* **APPLY WHAT YOU READ**
1) Which two certifications does Sentinel Defense Solutions hold, according to the security company profiles?
2) Transcribe everything in the security company profiles from "What sets Volunteer" down to "they already possess.", word for word.

=== PASSAGE SHOWN ===

Volunteer State Security Group
Chattanooga-based Volunteer State Security Group was founded in 2016 by a retired Marine Corps gunnery sergeant. The company provides armed and unarmed guard services across the greater Chattanooga area and into North Georgia, serving primarily industrial clients along the Interstate 75 corridor.
What sets Volunteer State apart is their emphasis on hiring transitioning service members. The company partners with Fort Campbell’s Soldier for Life transition program and Chattanooga’s local veteran employment organizations to create a direct pipeline from military service to security employment. New hires with military backgrounds receive abbreviated onboarding, since much of the training duplicates skills they already possess.
Their limitation is geographic. Volunteer State hasn’t expanded beyond the Chattanooga-North Georgia market, which constrains their growth potential and makes them vulnerable to losing large contracts when clients need statewide coverage.
Sentinel Defense Solutions
Based in Knoxville since 2014, Sentinel Defense was started by a former Navy SEAL who transitioned into federal security consulting after leaving the service. The company specializes in high-security environments: defense contractors, research facilities, and government installations in the Oak Ridge area.
Sentinel holds both SDVOSB and HUBZone certifications, giving them a double advantage in federal procurement. Their personnel carry or qualify for security clearances at the Secret and Top Secret levels, which opens contract opportunities that most security companies can’t touch.

=== ENTRIES SHOWN ===

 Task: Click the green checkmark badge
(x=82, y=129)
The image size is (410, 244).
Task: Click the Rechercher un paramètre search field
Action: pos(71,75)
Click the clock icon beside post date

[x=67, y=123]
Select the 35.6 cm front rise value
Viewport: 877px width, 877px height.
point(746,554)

===

* **RESPONSES TO THE TASKS**
1) Sentinel Defense Solutions holds SDVOSB and HUBZone certifications.

2)
What sets Volunteer State apart is their emphasis on hiring transitioning service members. The company partners with Fort Campbell’s Soldier for Life transition program and Chattanooga’s local veteran employment organizations to create a direct pipeline from military service to security employment. New hires with military backgrounds receive abbreviated onboarding, since much of the training duplicates skills they already possess.